Copy out every one of the entries below word for word, keeping each line unchanged.

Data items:
[start]

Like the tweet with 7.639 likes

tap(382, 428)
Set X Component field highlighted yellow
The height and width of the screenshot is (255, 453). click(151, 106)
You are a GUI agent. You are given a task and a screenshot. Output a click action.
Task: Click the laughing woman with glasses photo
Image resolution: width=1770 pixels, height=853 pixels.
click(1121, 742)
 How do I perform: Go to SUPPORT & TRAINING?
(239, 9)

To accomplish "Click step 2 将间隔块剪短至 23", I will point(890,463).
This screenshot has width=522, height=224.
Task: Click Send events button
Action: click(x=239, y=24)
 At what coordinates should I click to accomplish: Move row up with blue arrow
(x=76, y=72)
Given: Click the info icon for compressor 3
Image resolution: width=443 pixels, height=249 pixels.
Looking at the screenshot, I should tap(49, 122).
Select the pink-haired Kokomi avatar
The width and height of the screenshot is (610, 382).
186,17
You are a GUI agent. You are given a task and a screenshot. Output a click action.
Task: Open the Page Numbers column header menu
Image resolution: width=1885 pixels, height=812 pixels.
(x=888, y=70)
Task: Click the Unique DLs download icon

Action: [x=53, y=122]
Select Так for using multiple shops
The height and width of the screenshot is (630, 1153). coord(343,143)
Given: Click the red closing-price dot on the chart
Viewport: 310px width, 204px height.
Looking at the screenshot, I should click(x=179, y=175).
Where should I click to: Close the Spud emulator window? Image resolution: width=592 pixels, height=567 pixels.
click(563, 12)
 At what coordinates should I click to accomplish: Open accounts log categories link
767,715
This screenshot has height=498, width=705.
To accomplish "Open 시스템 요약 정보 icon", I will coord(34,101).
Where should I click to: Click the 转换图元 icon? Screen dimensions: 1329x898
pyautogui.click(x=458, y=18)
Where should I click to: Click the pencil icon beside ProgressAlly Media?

[end]

◆ Result ◆
Like the tweet with 7.639 likes

tap(382, 428)
Set X Component field highlighted yellow
The height and width of the screenshot is (255, 453). click(151, 106)
You are a GUI agent. You are given a task and a screenshot. Output a click action.
Task: Click the laughing woman with glasses photo
Image resolution: width=1770 pixels, height=853 pixels.
click(1121, 742)
 How do I perform: Go to SUPPORT & TRAINING?
(239, 9)

To accomplish "Click step 2 将间隔块剪短至 23", I will point(890,463).
This screenshot has width=522, height=224.
Task: Click Send events button
Action: click(x=239, y=24)
 At what coordinates should I click to accomplish: Move row up with blue arrow
(x=76, y=72)
Given: Click the info icon for compressor 3
Image resolution: width=443 pixels, height=249 pixels.
Looking at the screenshot, I should tap(49, 122).
Select the pink-haired Kokomi avatar
The width and height of the screenshot is (610, 382).
186,17
You are a GUI agent. You are given a task and a screenshot. Output a click action.
Task: Open the Page Numbers column header menu
Image resolution: width=1885 pixels, height=812 pixels.
(x=888, y=70)
Task: Click the Unique DLs download icon

Action: [x=53, y=122]
Select Так for using multiple shops
The height and width of the screenshot is (630, 1153). coord(343,143)
Given: Click the red closing-price dot on the chart
Viewport: 310px width, 204px height.
Looking at the screenshot, I should click(x=179, y=175).
Where should I click to: Close the Spud emulator window? Image resolution: width=592 pixels, height=567 pixels.
click(563, 12)
 At what coordinates should I click to accomplish: Open accounts log categories link
767,715
This screenshot has height=498, width=705.
To accomplish "Open 시스템 요약 정보 icon", I will coord(34,101).
Where should I click to: Click the 转换图元 icon? Screen dimensions: 1329x898
pyautogui.click(x=458, y=18)
Where should I click to: Click the pencil icon beside ProgressAlly Media?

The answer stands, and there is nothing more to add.